Given task – Please convert the lines of the entries, starting with the line that contains "Click the value" and going on through the line that contains "click(378, 487)", into a Markdown table with two columns, Index and Content. Number each row, skip blank lines, and include no other lines.

Extracted records –
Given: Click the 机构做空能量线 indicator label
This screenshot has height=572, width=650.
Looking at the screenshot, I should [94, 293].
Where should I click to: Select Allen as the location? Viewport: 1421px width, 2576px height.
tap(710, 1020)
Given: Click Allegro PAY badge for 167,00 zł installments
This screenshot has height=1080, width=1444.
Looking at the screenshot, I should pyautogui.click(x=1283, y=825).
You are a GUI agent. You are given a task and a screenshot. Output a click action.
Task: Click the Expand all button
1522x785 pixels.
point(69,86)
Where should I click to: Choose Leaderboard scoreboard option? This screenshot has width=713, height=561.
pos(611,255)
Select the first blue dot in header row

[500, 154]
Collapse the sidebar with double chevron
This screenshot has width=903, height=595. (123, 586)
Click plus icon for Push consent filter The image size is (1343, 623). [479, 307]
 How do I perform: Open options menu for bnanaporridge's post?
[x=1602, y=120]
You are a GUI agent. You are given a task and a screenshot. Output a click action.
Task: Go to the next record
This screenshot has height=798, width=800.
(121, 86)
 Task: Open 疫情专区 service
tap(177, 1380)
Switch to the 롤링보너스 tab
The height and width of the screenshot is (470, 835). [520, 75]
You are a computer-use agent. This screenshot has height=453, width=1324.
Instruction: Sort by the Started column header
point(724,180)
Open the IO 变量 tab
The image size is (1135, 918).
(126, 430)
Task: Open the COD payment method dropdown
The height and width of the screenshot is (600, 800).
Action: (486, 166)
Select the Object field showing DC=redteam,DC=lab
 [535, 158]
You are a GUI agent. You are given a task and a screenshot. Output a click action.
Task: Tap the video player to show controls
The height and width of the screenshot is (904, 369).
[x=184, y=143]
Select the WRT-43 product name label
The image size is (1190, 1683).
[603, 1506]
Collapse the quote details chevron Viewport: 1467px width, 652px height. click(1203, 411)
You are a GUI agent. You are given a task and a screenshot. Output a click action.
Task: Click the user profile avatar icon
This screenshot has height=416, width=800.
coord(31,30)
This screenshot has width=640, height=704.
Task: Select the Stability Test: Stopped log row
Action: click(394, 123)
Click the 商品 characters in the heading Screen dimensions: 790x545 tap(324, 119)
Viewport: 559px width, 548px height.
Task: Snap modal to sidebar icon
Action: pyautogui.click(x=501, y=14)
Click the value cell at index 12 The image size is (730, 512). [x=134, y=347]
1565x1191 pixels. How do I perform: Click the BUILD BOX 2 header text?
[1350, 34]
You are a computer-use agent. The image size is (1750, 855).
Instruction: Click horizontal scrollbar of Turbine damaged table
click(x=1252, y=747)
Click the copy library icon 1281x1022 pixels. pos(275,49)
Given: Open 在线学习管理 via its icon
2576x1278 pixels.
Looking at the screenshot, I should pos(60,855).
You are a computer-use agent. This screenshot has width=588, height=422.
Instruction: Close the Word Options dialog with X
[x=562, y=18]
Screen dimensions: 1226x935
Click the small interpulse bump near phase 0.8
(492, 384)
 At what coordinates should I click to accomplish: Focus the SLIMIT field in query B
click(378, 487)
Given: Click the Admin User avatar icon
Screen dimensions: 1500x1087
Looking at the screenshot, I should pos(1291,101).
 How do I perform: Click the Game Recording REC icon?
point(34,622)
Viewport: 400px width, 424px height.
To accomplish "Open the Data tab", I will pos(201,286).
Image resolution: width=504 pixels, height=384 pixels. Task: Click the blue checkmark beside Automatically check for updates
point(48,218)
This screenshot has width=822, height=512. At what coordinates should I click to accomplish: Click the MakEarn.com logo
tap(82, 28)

Exercise solution –
| Index | Content |
|---|---|
| 1 | Click the value cell at index 12 The image size is (730, 512). [x=134, y=347] |
| 2 | 1565x1191 pixels. How do I perform: Click the BUILD BOX 2 header text? |
| 3 | [1350, 34] |
| 4 | You are a computer-use agent. The image size is (1750, 855). |
| 5 | Instruction: Click horizontal scrollbar of Turbine damaged table |
| 6 | click(x=1252, y=747) |
| 7 | Click the copy library icon 1281x1022 pixels. pos(275,49) |
| 8 | Given: Open 在线学习管理 via its icon |
| 9 | 2576x1278 pixels. |
| 10 | Looking at the screenshot, I should pos(60,855). |
| 11 | You are a computer-use agent. This screenshot has width=588, height=422. |
| 12 | Instruction: Close the Word Options dialog with X |
| 13 | [x=562, y=18] |
| 14 | Screen dimensions: 1226x935 |
| 15 | Click the small interpulse bump near phase 0.8 |
| 16 | (492, 384) |
| 17 |  At what coordinates should I click to accomplish: Focus the SLIMIT field in query B |
| 18 | click(378, 487) |